Ballet shoes, good choice, good use


Hi my lovely dancers! 

Today I’am going to give you some good tips in order to choose the right ballet shoes. That’s what best symbolizes a ballet dancer, isn’t it? Even if they are painful, they make aspiring ballerinas dream, eagerly awaiting the moment when they can slip their feet into those satin shoes. 


The short story

At the beginning of the 19th century, many dancers started to dance on “pointe”. The Italian Amalia Brugnoli and the French Geneviève Gosselin were the first to attempt the experiment. But it was Marie Taglioni who popularized them in the Sylphide in 1832. Romantic ballet emphasizes the spikes that make the dancer more airy and lighter. In the twentieth century, the slipper began to change to become the one we know today with reinforced soles and toes. 

Anatomy of a pointe shoe

The toes are satin slippers, lined in canvas with a leather sole. 
  • The toe, on which the entire weight of the body rests in a balanced position, is called the platform.
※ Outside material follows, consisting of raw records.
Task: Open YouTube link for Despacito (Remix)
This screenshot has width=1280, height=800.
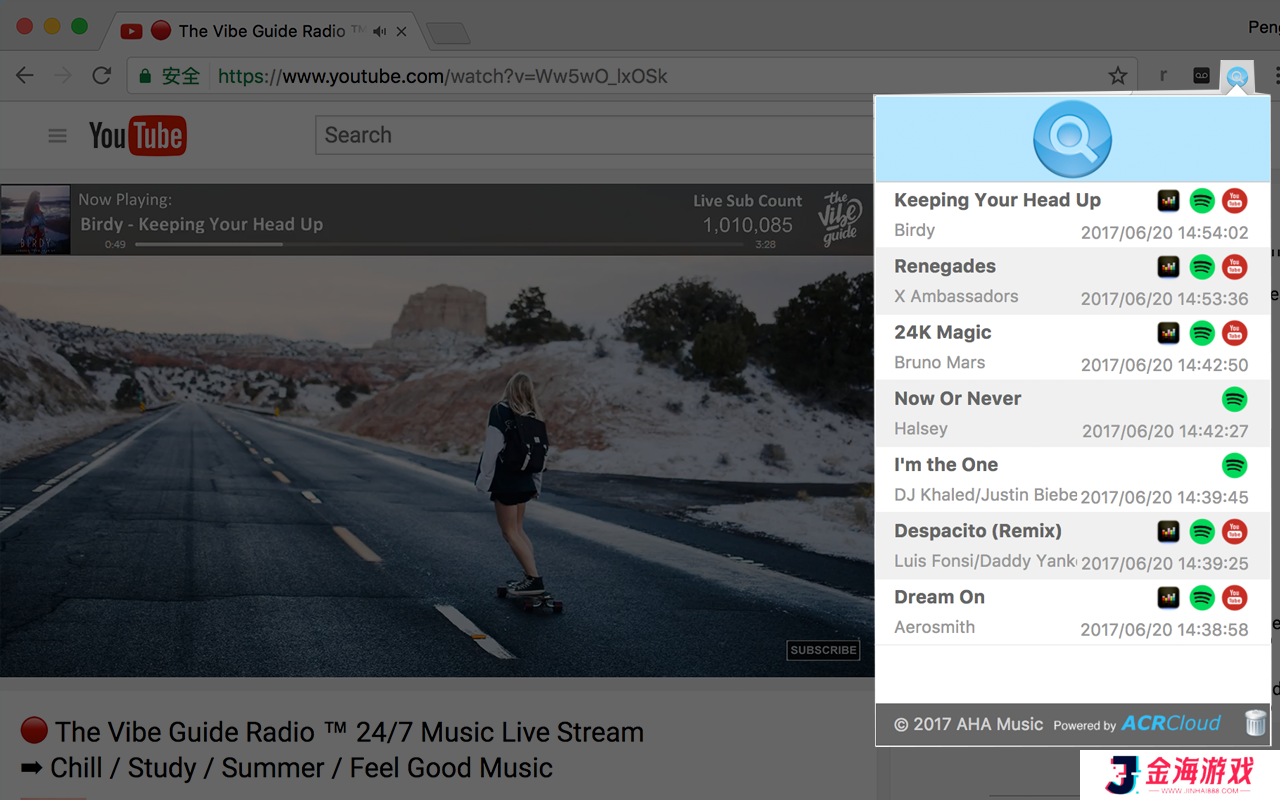Action: [x=1235, y=531]
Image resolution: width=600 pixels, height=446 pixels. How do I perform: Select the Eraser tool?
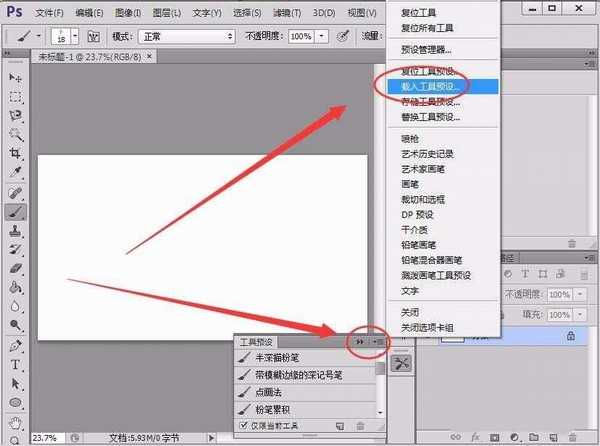point(16,268)
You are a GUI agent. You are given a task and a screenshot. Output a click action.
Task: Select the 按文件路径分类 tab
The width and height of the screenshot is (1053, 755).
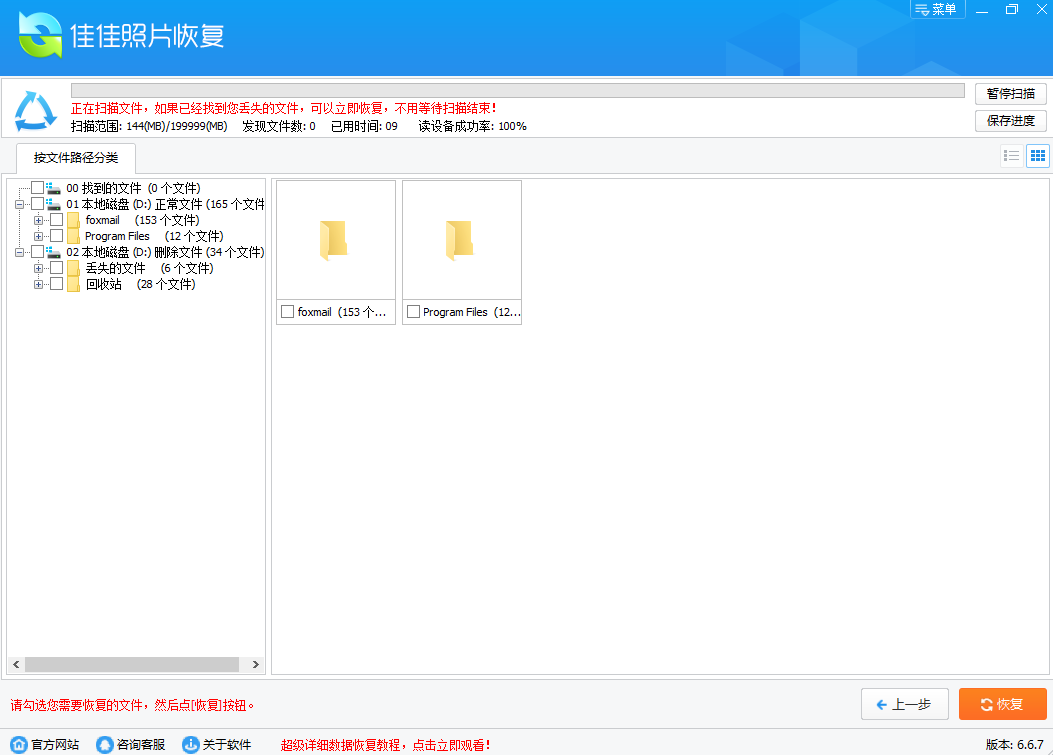point(76,158)
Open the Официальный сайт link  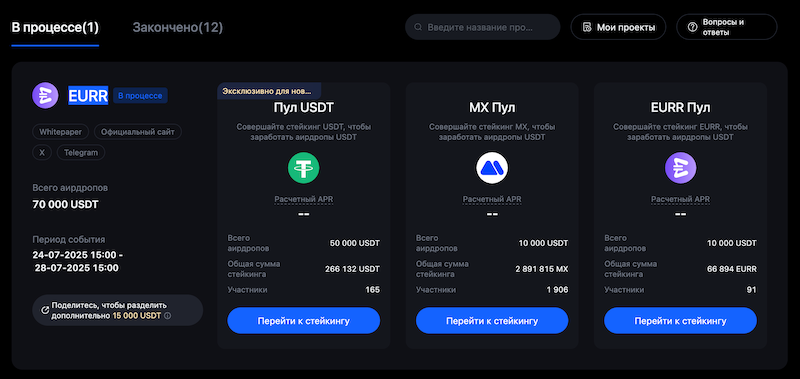pos(138,132)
More or less square, it is made of a superimposition of canvas and paper. The part that wraps around the toes is called the box. Depending on the shoe model, it is more or less wide. 
  • The upper covers the top of the foot. The stronger the instep, the higher it has to go.
  • The sole is narrower and shorter than the foot. The shank, a rigid shape designed to define the arch, is inserted into the thickness of the sole. Professional dancers, unlike other dancers, more often use short, fairly flexible shanks. 


At what age to start?

To start pointe you need to have acquired a good half-toe work and a great muscular strength in the ankle and foot. Only the teacher is able to decide whether or not the student is able to start pointe. Generally, one can start at about 11 or 12 years of age. 

Choosing them well

Better try on your new slippers with dance tights. The “box” (the inside of the shoe) should fit the shape of your toes. They should not be compressed. It’s up to you to find a shoe whose sole has a hardness adapted to the strength of your foot. Check that the shoe is the right size by pinching it in the heel. If not, it is too small. On the other hand, if you can fit a finger under the vamp, it’s too big. 

S.O.S. Toe abuse! 

To protect your toes, there are more effective remedies than the raw meat that some dancers used until a few years ago to relieve pain. Despite their somewhat high cost, silicone tips are very effective. Less expensive but more fragile, fabric or foam tips absorb perspiration and protect the foot. Toe spacers prevent blisters, but increase the width of the foot and can destabilize the balance. Finally, you can slip a little carded cotton – never cotton wool – into the toe tips to reduce pressure on the toes. 

A little anecdote: a professional dancer uses a dozen pairs of pointe shoes a month!